Supplied text:
Network Working Group | F. L. Templin, Ed. |
Internet-Draft | Boeing Research & Technology |
Intended status: Informational | July 09, 2013 |
Expires: January 10, 2014 |
Fragmentation Revisited
draft-generic-6man-tunfrag-08.txt
IP fragmentation has long been subject for scrutiny since the publication of "Fragmentation Considered Harmful" in 1987. This work cast fragmentation in a negative light that has persisted to the present day. However, the tone of the work failed to honor two principles of creative thinking: never say "always" and never say "never". This document discusses uses for fragmentation that apply both to the present day and moving forward into the future.
This Internet-Draft is submitted in full conformance with the provisions of BCP 78 and BCP 79.
Internet-Drafts are working documents of the Internet Engineering Task Force (IETF). Note that other groups may also distribute working documents as Internet-Drafts. The list of current Internet-Drafts is at http://datatracker.ietf.org/drafts/current/.
Internet-Drafts are draft documents valid for a maximum of six months and may be updated, replaced, or obsoleted by other documents at any time. It is inappropriate to use Internet-Drafts as reference material or to cite them other than as "work in progress."
This Internet-Draft will expire on January 10, 2014.
Copyright (c) 2013 IETF Trust and the persons identified as the document authors. All rights reserved.

The tasks:
1. Copy out the fragmentation draft word for word, starting with "Internet-Drafts are working" and going on through "All rights reserved.".
2. In the fragmentation draft, what year is given for the publication of "Fragmentation Considered Harmful"?

Data extract:
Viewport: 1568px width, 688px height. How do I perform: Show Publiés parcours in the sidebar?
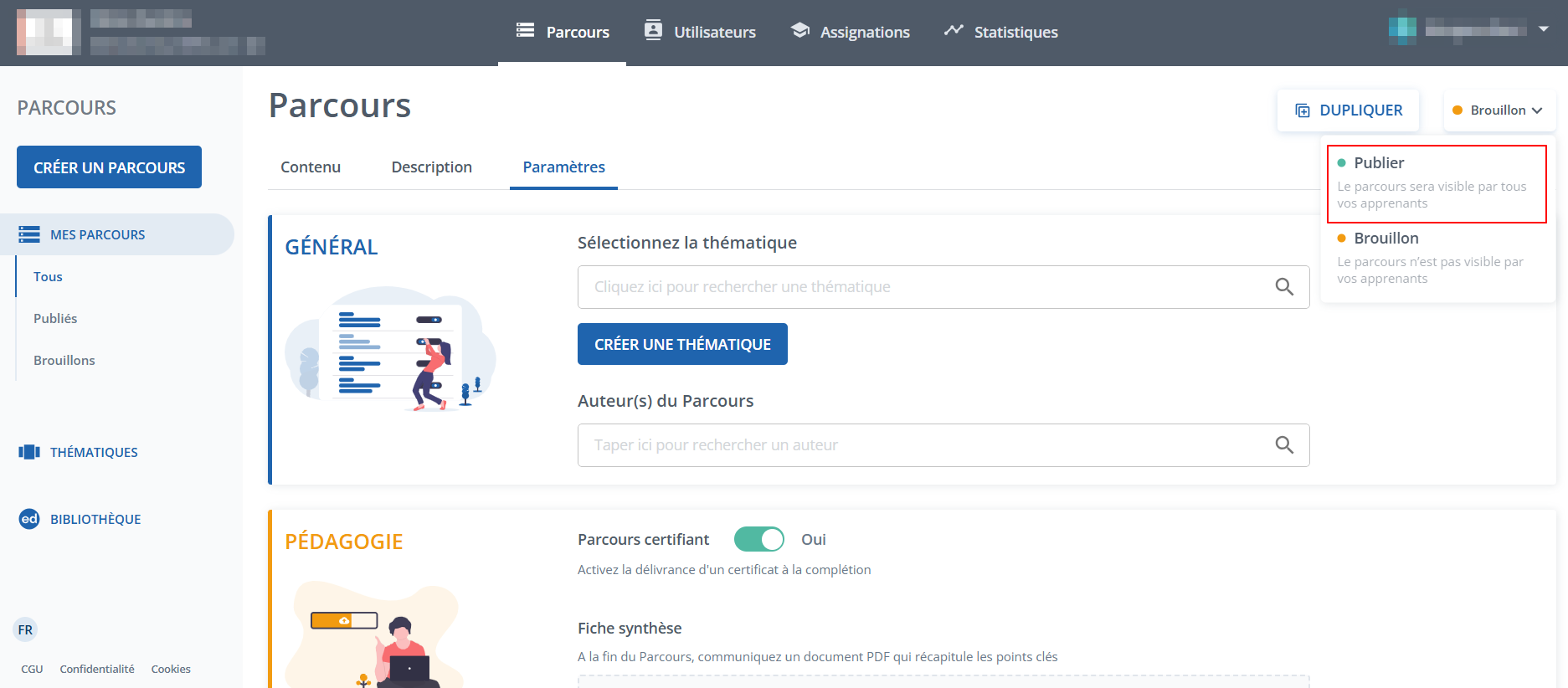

...

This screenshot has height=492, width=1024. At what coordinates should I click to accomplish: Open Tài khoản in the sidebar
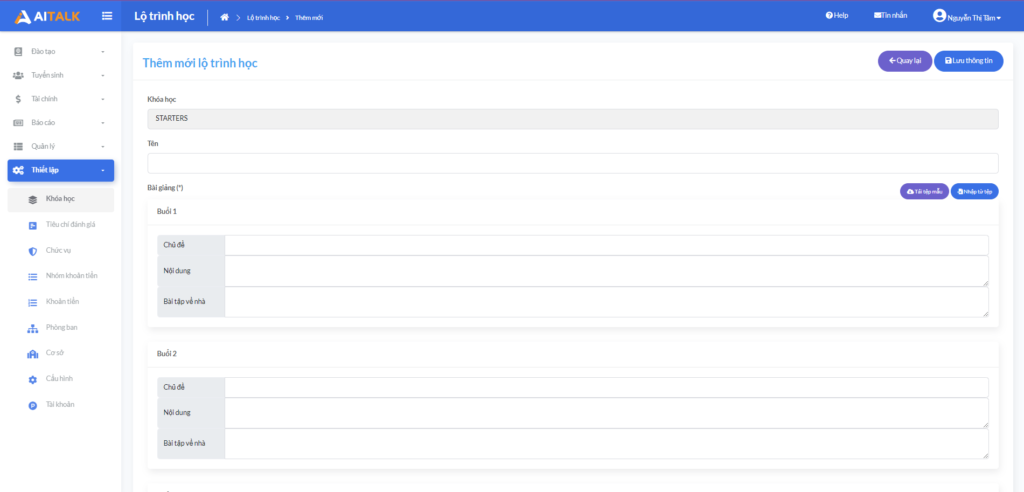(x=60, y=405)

Results for each task:
1.
Internet-Drafts are working documents of the Internet Engineering Task Force (IETF). Note that other groups may also distribute working documents as Internet-Drafts. The list of current Internet-Drafts is at http://datatracker.ietf.org/drafts/current/.
Internet-Drafts are draft documents valid for a maximum of six months and may be updated, replaced, or obsoleted by other documents at any time. It is inappropriate to use Internet-Drafts as reference material or to cite them other than as "work in progress."
This Internet-Draft will expire on January 10, 2014.
Copyright (c) 2013 IETF Trust and the persons identified as the document authors. All rights reserved.

2. 1987